The biggest recent weather event was super storm Sandy, which hit the U.S. Northeast at the end of October. Catastrophe modeler Risk Management Solutions said Sandy is expected to ultimately become the second most-costly storm in U.S. history — estimating insured losses as high as $25 billion.

Fishman said, "I don't really know how impactful Sandy will be on prices. Sandy was in the playbook. It was something that all of us in the industry had contemplated."

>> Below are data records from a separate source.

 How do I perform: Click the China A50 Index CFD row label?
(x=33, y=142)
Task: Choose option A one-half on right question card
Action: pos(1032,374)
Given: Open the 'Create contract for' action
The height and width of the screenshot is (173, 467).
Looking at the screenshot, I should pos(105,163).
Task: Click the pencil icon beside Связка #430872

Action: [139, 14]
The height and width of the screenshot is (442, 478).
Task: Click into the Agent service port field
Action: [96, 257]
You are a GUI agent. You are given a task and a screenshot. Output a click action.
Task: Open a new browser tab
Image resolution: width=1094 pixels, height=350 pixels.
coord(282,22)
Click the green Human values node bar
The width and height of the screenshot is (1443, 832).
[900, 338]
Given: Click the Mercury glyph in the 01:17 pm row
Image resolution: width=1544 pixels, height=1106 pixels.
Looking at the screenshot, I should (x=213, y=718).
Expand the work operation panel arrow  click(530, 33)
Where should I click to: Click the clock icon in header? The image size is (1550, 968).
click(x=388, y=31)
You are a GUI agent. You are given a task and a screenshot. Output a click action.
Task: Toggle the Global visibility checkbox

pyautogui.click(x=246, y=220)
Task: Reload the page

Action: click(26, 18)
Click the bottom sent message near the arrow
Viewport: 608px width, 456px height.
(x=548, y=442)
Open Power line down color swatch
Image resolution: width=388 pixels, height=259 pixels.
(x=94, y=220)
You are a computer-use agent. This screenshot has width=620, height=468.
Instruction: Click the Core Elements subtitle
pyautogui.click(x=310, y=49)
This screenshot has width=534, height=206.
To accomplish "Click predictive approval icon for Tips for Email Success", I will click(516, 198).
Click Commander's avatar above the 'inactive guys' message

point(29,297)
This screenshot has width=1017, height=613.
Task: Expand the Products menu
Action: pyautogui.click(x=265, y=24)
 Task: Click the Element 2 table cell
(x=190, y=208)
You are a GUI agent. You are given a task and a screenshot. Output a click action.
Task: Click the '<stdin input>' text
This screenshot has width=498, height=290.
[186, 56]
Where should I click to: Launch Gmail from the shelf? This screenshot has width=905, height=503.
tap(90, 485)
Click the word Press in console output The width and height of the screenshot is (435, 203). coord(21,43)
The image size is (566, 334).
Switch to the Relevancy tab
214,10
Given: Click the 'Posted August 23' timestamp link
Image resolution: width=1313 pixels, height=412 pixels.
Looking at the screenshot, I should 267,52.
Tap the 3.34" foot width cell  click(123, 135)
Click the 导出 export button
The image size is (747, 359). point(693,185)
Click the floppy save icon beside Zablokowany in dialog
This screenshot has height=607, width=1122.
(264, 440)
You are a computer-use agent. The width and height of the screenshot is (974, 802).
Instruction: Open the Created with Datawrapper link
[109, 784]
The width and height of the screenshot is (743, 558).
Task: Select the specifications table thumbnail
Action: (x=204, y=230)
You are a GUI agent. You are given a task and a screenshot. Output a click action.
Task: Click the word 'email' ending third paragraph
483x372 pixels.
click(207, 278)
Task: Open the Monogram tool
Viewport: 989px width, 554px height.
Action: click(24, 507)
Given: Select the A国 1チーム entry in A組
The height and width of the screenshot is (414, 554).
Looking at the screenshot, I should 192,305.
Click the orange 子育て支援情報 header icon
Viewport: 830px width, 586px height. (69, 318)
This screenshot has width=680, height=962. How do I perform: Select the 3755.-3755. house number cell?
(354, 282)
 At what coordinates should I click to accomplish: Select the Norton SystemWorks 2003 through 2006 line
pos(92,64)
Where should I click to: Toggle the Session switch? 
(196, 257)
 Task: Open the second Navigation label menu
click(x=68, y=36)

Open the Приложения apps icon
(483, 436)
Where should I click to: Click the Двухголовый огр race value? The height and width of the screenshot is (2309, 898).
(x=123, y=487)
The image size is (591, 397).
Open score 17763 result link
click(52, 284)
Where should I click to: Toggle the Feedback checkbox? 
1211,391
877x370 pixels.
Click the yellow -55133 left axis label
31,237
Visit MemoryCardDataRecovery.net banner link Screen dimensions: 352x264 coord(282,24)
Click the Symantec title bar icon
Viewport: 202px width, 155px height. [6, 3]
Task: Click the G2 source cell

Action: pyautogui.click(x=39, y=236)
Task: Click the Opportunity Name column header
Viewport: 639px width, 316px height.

Last week, Travelers reported better-than-expected fourth-quarter earnings on improvement in underwriting margins. The results do not reflect the full impact of Sandy, he said.

(Read More: Travelers Shares Touch All-Time High After Earnings Beat)

(Read More: Chubb's Q4 Profit Drops on Big Sandy Costs)

Besides the weather, low interest rates have caused Travelers to pass along its costs to customers. "The decline in interest rates, unprecedented, and for an industry that invests in fixed-income securities, it's a cost of what we do. As rates fell, we've got to reflect that in pricing."

America's Debt Crisis

The approach to reining in the U.S. federal deficit shouldn't solely focus on taxes and spending, but also dealing with entitlements, now that the baby boomer generation has started to retire, Travelers CEO Fishman said on CNBC.

"There are 10,000 people a day turning 65 for the next 19 years," he noted. "It's a demographic challenge that we never faced before."

(Read More: Senate Approves Increase in Debt Limit)

Travelers is taking steps to raise awareness about the nation's debt problems. It's partnered with public television to present "Overdraft," which is described as a nonpartisan documentary.

Baby boomers have had an economic impact as they've moved through all the stages of their lives, Fishman said in Friday's interview.

"Social Security, Medicaid and Medicare was a trillion and a half dollars [this past year]," he said. "By 2020, simply because of the demographic shift in the country, that's going to be two and a half trillion dollars." Fishman said that number is equal to all the tax revenue the government took in last year.

As for how he would start to fix the problem, he said, "I would go about it first by aggressively means-testing Social Security. And really driving it to those people that it's supposed to help."

Fishman added that he thinks that entitlement programs have become part of the American fabric. "To have a serious discussion about eliminating them is really silly," he said. "We're not going to do that. So the question is how do you make it work."